ACTIVITY -> Below is some data. Retype exactly the lines starting at the one with "カザフスタン (70, 2031)" and ending at the one with "マレーシア (66, 1732)".

Dataset entries:
== Segment start ==
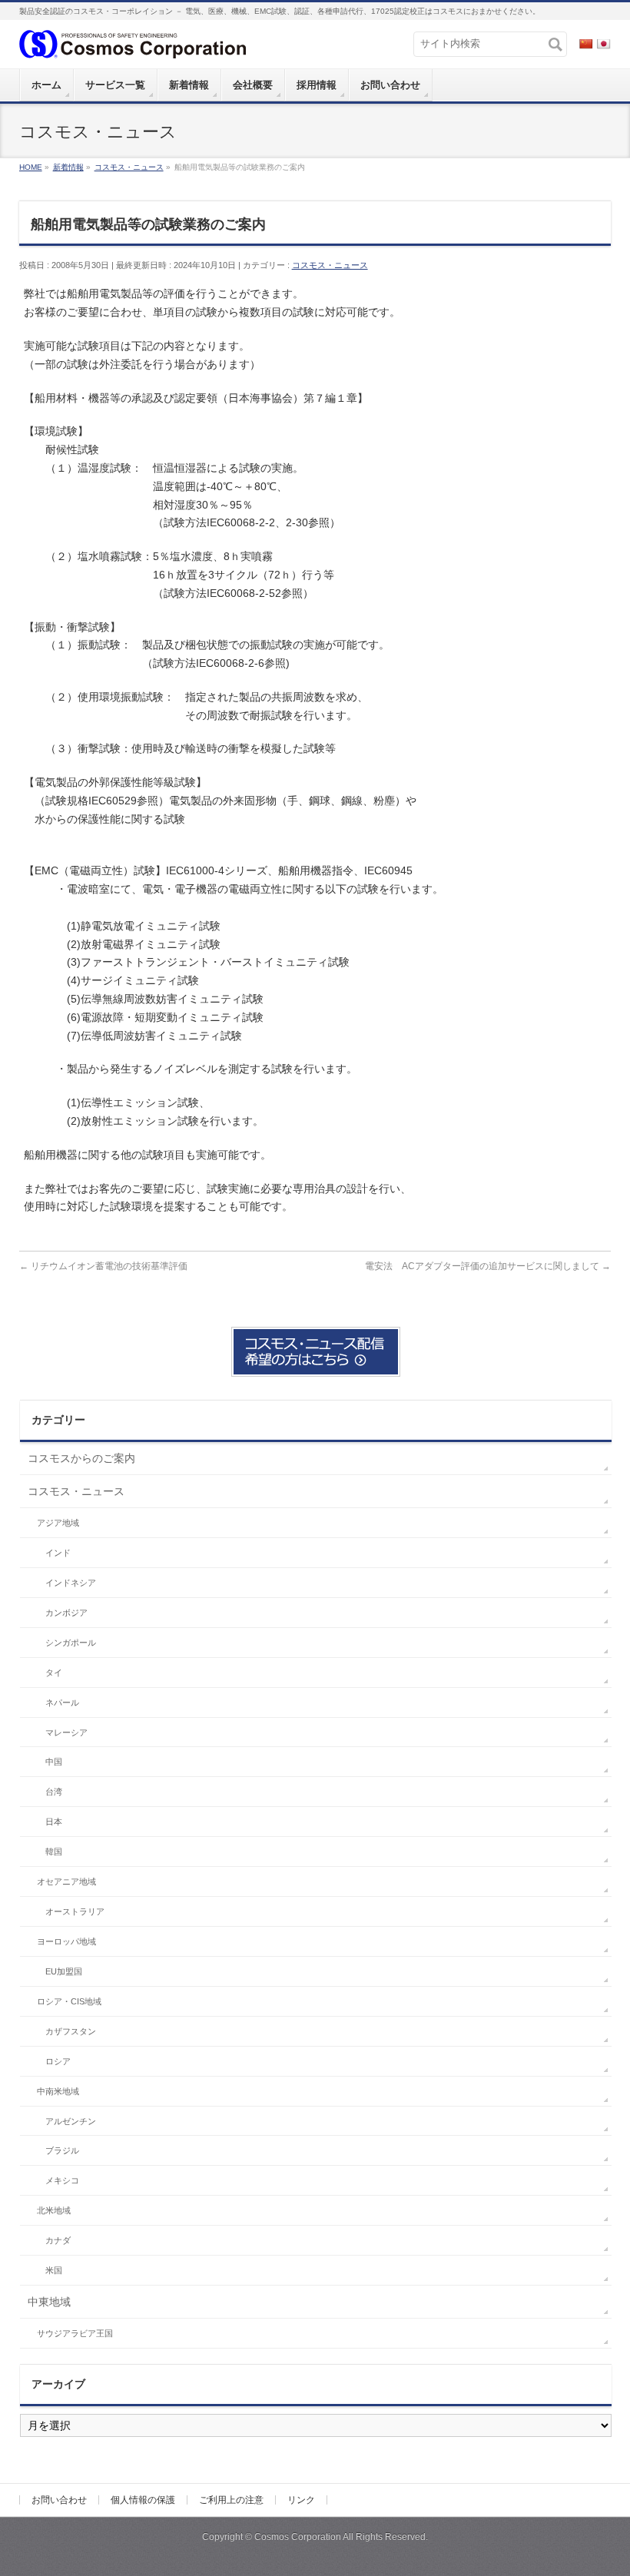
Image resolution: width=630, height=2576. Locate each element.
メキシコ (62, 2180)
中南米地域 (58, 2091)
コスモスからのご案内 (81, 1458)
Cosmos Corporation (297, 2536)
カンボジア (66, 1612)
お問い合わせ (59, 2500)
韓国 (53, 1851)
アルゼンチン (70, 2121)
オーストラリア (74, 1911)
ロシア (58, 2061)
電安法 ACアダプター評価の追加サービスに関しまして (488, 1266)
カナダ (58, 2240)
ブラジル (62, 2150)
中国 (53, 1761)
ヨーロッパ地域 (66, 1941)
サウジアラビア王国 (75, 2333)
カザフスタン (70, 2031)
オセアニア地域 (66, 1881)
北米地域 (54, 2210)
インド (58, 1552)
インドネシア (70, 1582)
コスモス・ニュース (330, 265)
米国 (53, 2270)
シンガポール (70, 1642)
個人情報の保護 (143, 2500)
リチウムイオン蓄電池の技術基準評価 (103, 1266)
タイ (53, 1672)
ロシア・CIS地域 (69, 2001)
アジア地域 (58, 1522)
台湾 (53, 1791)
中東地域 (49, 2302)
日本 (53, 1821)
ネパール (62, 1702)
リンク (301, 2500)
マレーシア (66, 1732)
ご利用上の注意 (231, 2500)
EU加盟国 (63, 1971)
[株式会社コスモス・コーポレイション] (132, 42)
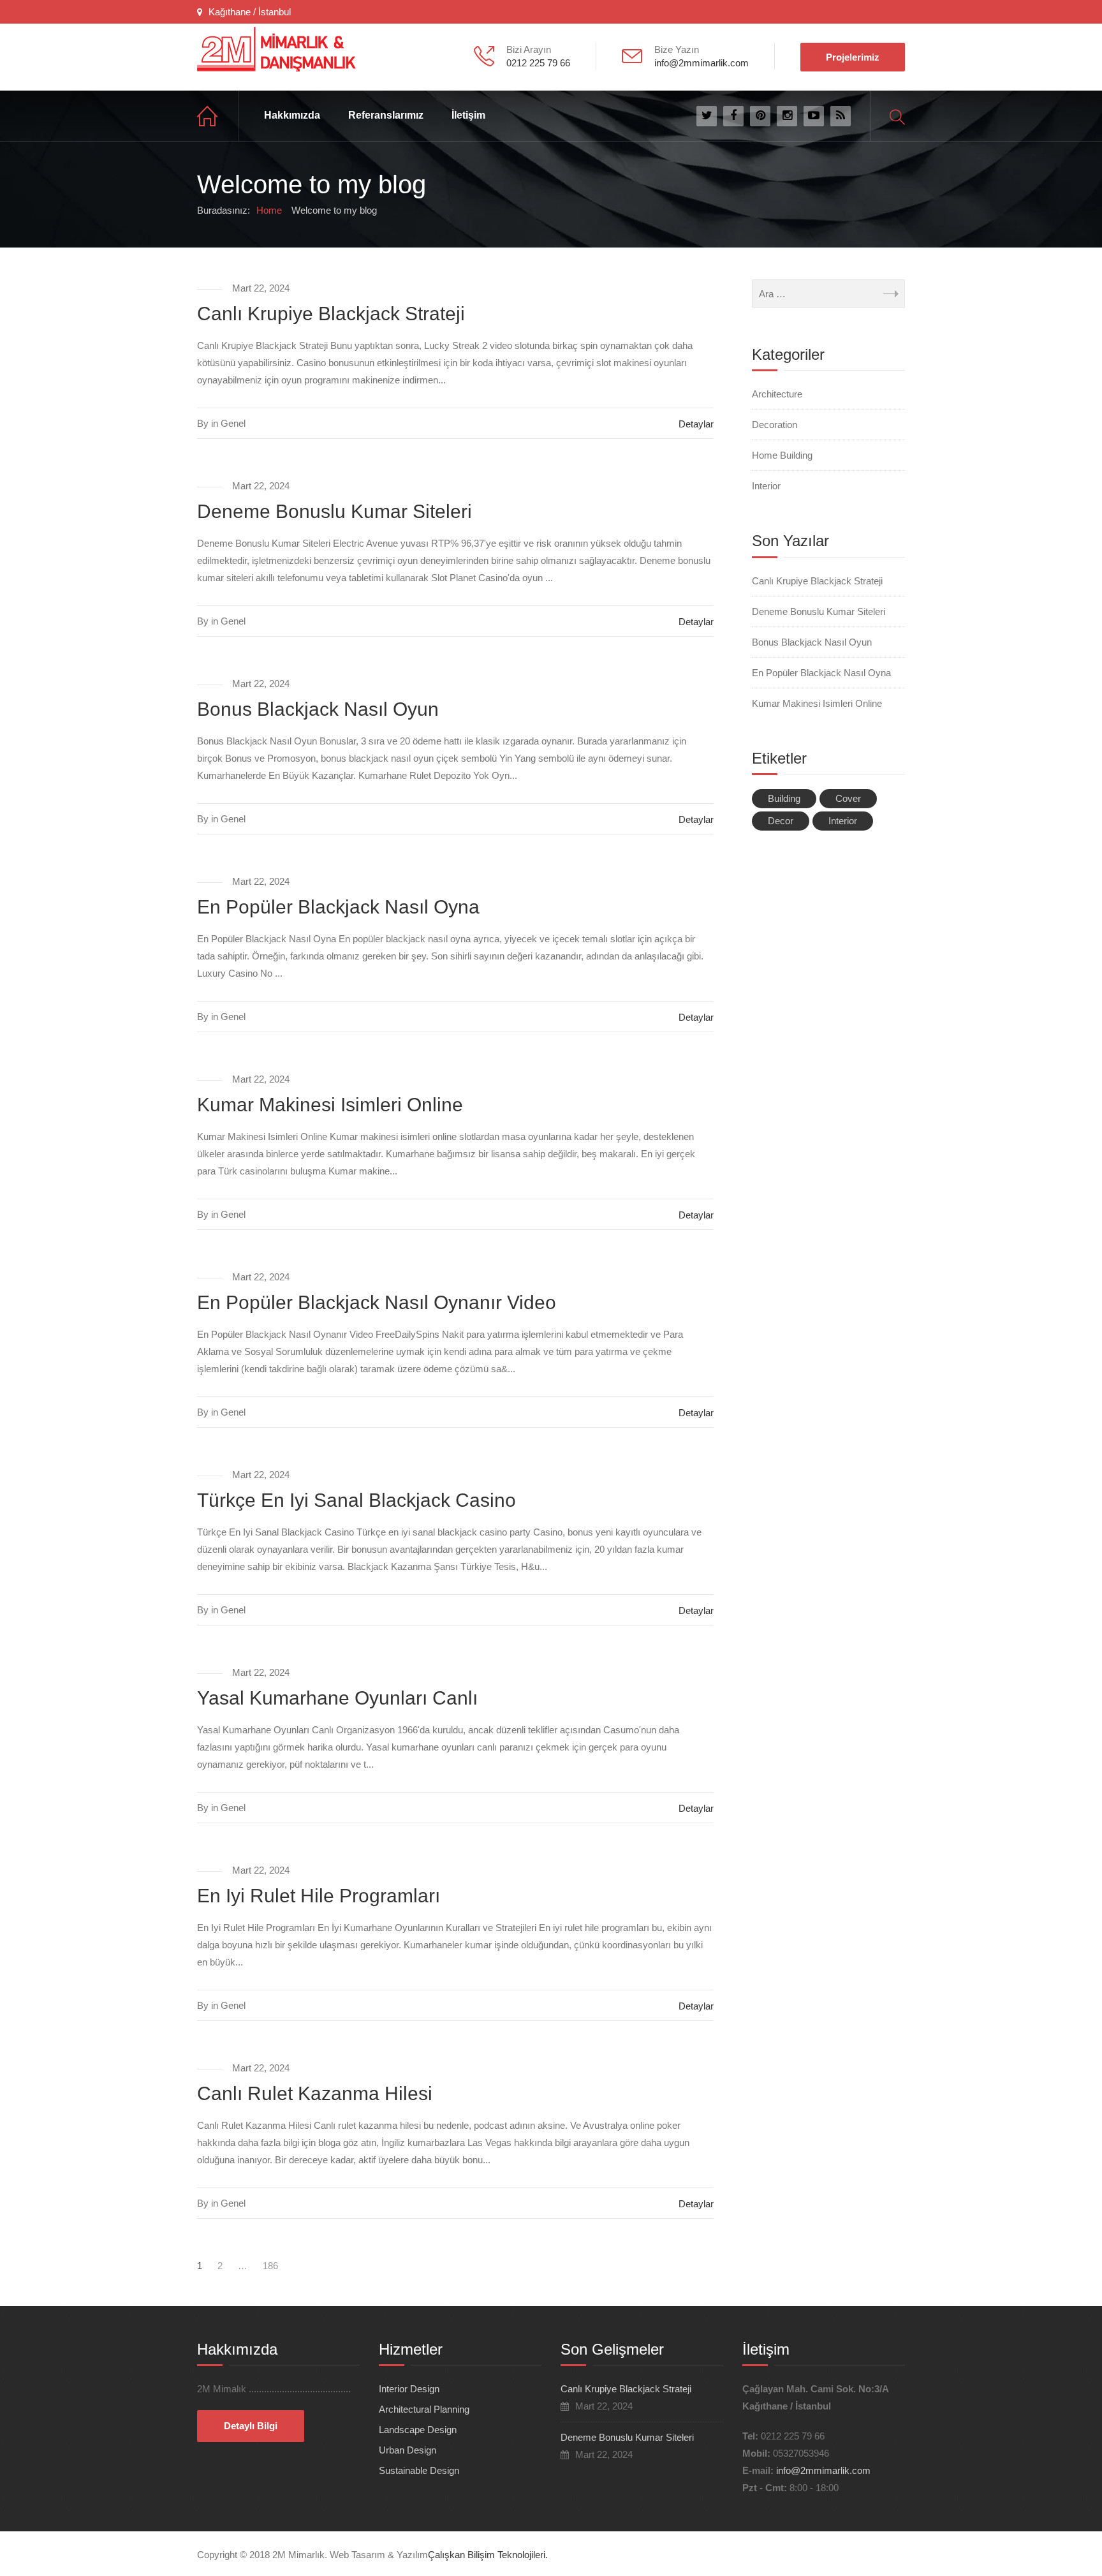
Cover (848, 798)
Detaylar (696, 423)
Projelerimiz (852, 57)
== Segment end ==
EXERCISE OUTPUT ->
カザフスタン (70, 2031)
オセアニア地域 (66, 1881)
北米地域 (54, 2210)
インド (58, 1552)
インドネシア (70, 1582)
コスモス・ニュース (330, 265)
米国 (53, 2270)
シンガポール (70, 1642)
個人情報の保護 (143, 2500)
リチウムイオン蓄電池の技術基準評価 (103, 1266)
タイ (53, 1672)
ロシア・CIS地域 (69, 2001)
アジア地域 (58, 1522)
台湾 (53, 1791)
中東地域 (49, 2302)
日本 (53, 1821)
ネパール (62, 1702)
リンク (301, 2500)
マレーシア (66, 1732)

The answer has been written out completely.